The lines you return must be all those in the data that hold the string "computer".

------------------------------------

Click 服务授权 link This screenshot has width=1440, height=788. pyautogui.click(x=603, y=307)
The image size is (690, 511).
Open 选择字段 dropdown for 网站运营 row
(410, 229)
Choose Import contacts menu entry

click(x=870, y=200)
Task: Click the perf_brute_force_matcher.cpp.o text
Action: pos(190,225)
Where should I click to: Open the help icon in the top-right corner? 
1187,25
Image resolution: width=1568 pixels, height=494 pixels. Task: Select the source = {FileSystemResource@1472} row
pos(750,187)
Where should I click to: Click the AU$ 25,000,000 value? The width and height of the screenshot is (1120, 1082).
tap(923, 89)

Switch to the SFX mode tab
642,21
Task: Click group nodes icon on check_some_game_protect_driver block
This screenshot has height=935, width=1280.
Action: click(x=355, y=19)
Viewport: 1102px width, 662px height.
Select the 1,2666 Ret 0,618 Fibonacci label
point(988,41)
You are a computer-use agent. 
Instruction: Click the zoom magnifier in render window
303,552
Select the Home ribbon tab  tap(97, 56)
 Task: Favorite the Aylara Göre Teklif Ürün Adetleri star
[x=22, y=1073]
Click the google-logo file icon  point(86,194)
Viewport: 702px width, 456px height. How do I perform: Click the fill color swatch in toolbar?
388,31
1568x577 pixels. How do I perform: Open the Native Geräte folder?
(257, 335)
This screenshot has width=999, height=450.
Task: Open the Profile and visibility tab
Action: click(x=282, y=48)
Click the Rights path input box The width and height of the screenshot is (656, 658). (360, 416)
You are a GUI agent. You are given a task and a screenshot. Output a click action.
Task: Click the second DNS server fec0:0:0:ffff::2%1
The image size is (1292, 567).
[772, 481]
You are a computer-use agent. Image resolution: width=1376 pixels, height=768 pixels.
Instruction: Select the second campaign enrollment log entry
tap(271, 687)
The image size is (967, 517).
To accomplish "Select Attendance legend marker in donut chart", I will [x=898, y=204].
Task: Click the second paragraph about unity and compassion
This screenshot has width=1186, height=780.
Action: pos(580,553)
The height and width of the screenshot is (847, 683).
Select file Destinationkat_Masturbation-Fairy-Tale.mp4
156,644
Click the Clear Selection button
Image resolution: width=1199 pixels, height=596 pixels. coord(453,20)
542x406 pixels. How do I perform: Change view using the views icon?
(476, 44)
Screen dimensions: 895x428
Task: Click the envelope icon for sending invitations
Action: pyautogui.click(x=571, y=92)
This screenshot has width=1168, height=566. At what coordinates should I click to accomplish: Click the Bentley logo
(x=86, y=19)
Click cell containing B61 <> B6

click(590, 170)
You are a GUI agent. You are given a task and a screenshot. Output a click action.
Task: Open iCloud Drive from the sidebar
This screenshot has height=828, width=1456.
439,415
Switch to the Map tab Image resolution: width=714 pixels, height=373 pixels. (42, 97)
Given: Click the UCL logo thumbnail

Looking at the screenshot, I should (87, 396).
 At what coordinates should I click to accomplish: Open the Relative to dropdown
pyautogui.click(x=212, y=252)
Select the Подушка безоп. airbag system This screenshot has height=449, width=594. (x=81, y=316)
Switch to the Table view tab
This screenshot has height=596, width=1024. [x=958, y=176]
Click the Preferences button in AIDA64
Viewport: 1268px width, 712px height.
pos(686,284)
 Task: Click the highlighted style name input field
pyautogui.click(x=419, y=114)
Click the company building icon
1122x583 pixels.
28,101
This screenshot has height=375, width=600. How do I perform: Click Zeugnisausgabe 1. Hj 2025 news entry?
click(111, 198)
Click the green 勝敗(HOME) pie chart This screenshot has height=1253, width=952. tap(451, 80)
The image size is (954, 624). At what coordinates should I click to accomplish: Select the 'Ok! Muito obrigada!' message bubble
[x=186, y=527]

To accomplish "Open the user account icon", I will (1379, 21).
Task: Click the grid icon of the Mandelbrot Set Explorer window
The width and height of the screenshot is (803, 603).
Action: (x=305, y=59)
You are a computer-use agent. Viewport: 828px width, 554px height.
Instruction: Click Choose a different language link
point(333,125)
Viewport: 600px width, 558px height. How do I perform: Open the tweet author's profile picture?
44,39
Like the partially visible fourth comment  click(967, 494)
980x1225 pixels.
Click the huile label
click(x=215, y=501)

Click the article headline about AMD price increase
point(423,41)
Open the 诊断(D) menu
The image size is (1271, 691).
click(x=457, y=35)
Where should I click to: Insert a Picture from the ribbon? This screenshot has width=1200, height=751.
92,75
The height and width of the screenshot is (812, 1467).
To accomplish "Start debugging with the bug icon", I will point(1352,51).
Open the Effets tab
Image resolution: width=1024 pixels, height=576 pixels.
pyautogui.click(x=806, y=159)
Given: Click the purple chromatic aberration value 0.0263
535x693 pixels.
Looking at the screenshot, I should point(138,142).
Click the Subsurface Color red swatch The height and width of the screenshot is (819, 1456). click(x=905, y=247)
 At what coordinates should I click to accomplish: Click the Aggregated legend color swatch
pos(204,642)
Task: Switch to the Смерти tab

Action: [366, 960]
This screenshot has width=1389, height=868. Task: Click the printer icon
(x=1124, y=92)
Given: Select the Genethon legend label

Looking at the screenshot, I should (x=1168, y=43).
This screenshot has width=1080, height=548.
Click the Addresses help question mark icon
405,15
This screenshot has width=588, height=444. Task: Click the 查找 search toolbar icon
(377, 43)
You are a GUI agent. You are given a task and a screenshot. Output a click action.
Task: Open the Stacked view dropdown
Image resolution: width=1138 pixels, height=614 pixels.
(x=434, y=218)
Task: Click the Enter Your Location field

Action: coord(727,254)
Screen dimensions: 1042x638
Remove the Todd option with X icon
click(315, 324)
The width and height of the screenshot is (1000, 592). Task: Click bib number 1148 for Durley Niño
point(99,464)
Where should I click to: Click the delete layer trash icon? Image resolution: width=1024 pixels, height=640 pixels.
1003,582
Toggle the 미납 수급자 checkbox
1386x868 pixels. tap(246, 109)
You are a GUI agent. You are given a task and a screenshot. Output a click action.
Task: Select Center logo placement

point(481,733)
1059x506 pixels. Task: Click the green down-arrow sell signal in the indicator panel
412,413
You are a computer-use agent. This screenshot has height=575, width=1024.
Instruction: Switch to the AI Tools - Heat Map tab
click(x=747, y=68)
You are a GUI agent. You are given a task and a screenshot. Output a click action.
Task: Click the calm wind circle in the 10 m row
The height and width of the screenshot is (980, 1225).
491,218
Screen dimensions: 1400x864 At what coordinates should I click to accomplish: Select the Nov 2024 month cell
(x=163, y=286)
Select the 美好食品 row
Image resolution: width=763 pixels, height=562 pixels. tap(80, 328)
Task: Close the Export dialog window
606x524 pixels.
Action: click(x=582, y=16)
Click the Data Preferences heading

------------------------------------

• Exercise result
You are a computer-use agent. 
You are a computer-use agent. Image resolution: width=1376 pixels, height=768 pixels.
You are a computer-use agent. Viewport: 828px width, 554px height.
You are a computer-use agent. This screenshot has height=575, width=1024.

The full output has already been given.